Did you save your model using the method save_model as in:

saving_path_name = "./tabnet_model_test_1"
saved_filepath = clf.save_model(saving_path_name)

where clf is a TabNetClassifier?

SchererM99 commented 2 years ago

Hi @eduardocarvp,

Yes, I followed the part about saving and loading directly from the Readme.

Optimox commented 2 years ago

@SchererM99,

I'd like to help but without any minimal reproducible code it's hard. Moreover, you can find dozens of counter examples everywhere showing that the expected behavior you are asking for is actually working. It's even tested in the CI of the repo.
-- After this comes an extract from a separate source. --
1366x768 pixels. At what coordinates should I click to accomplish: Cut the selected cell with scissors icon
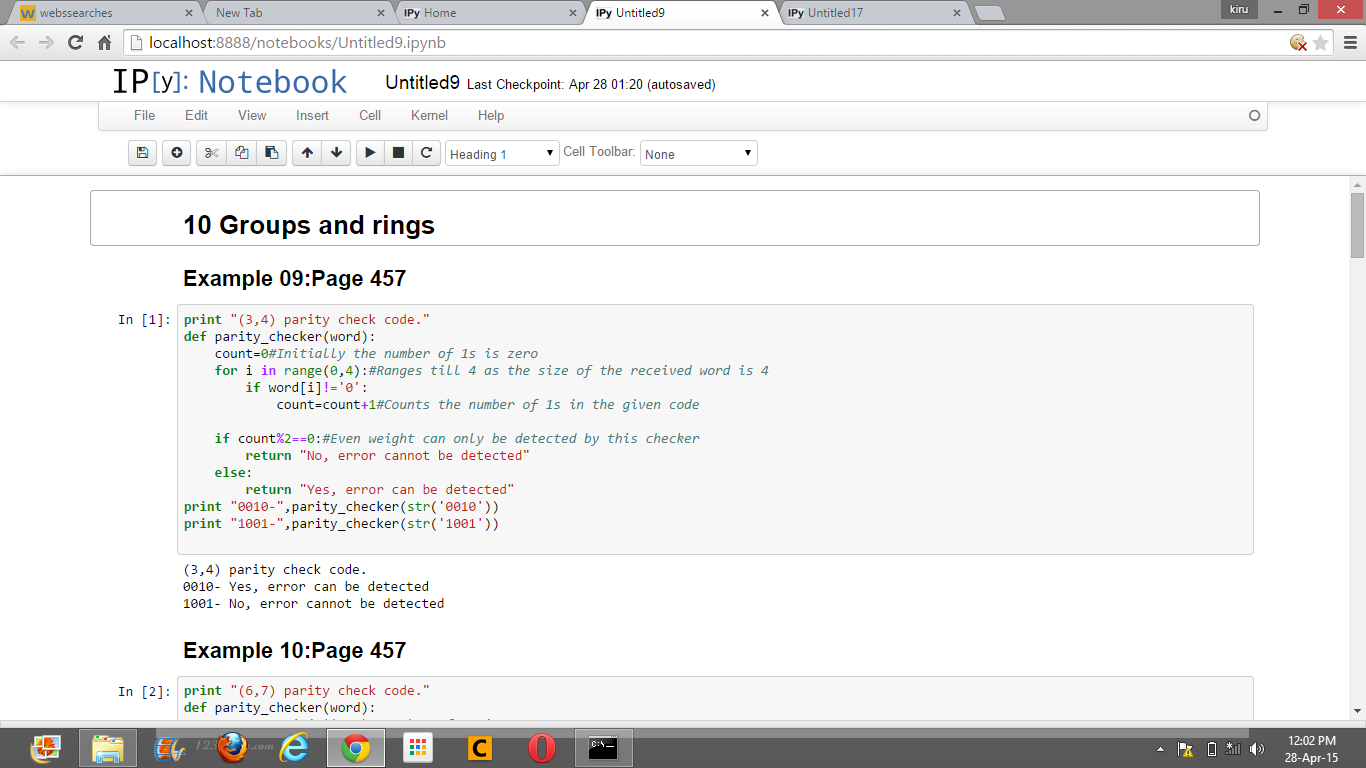211,153
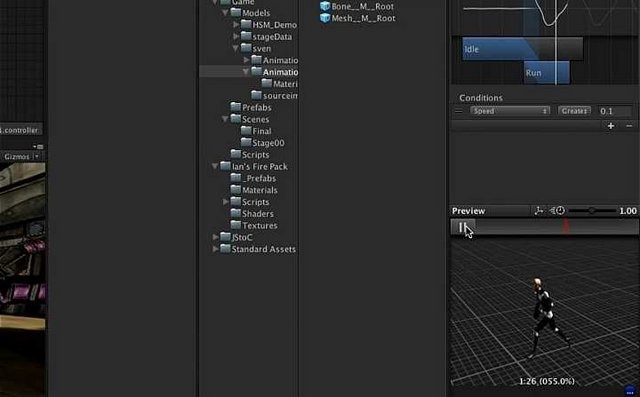640x397 pixels.
Task: Pause the transition preview playback
Action: [462, 227]
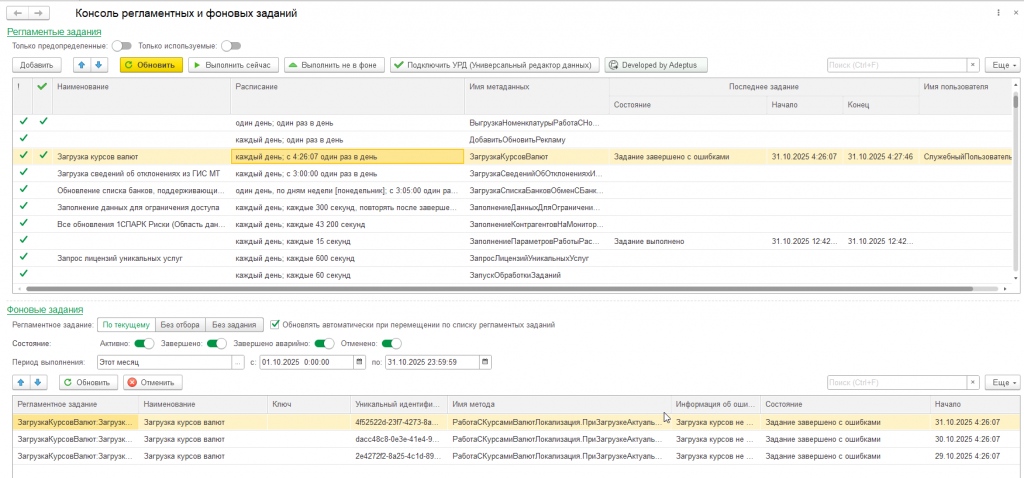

So the real problem probably comes from your code and not the library.

Please check the size of the numpy array you are giving for prediction, it should be (N_samples, N_features)

Optimox commented 2 years ago

@SchererM99 do you have more information to share ? a short script to reproduce the error ? more info on your data ? a code sample ?
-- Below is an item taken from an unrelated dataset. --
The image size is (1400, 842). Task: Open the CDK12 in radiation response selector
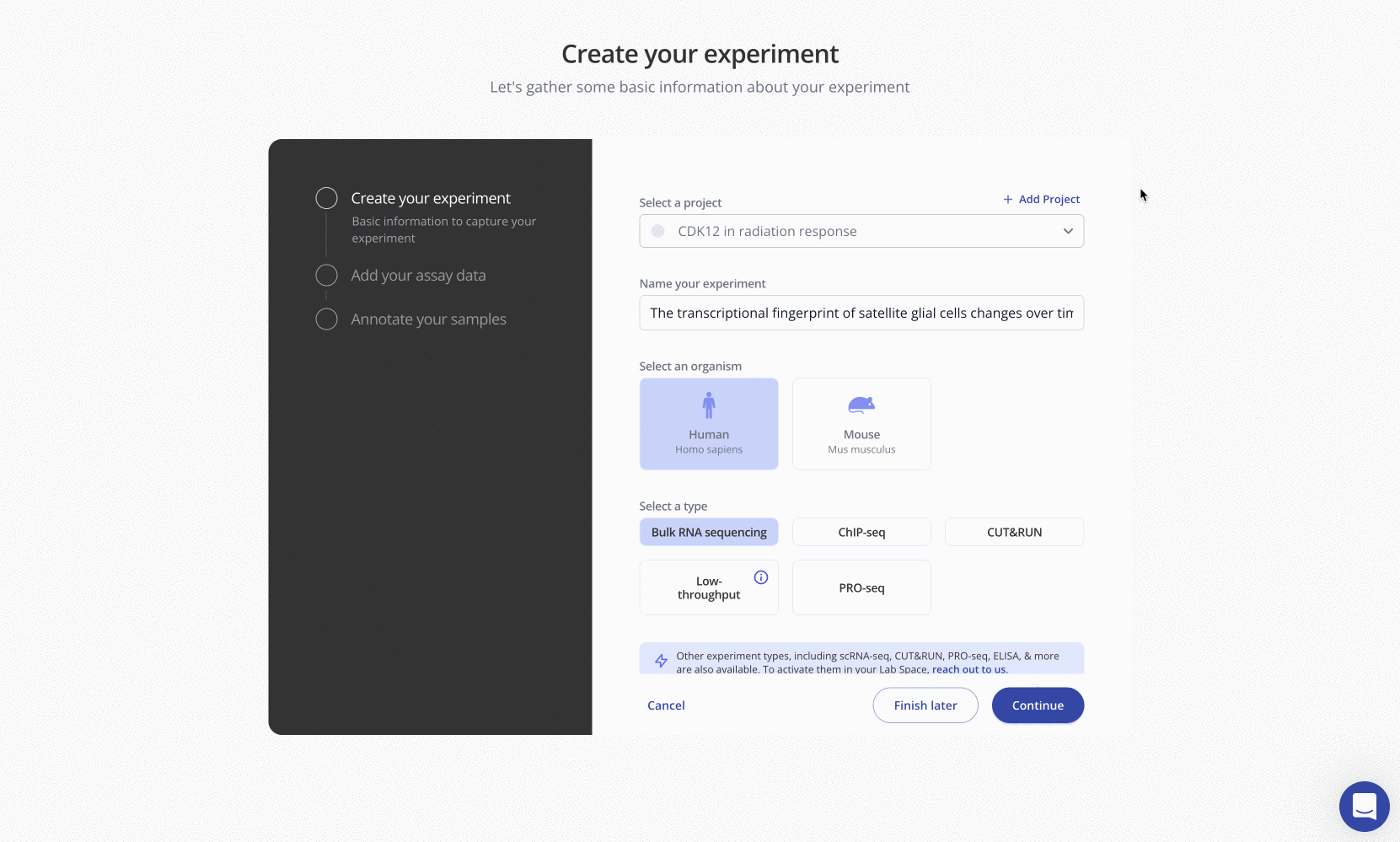pos(851,231)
SchererM99 commented 2 years ago

@Optimox Yes, I wrote a short script which produces the error for me. I also shared the dataframes and the model below. Thank you for your help!

import pandas as pd
from pytorch_tabnet.tab_model import TabNetClassifier

X_test = pd.read_csv("xtestp94.csv")
y_test = pd.read_csv("ytestp94.csv")
X_test = X_test.drop(columns="Unnamed: 0")
y_test = y_test.drop(columns="Unnamed: 0")
X_test_tabnet = X_test[X_test.columns].values
y_test_tabnet = y_test["decision"].values

best_net = TabNetClassifier()
best_net.load_model("models/steps_7_gamma_1.5_indepglus_4_sharedglus_1_lambdasparse_0.001.zip")

y_pred = best_net.predict(X_test_tabnet)

steps_7_gamma_1.5_indepglus_4_sharedglus_1_lambdasparse_0.001.zip xtestp94.csv ytestp94.csv

Optimox commented 2 years ago

Have you tried giving a float numpy matrix to the model ? Like this X_test_tabnet = X_test.values.astype(float) ?

Optimox commented 2 years ago

@SchererM99 feel free to reopen if type float does not solve your problem.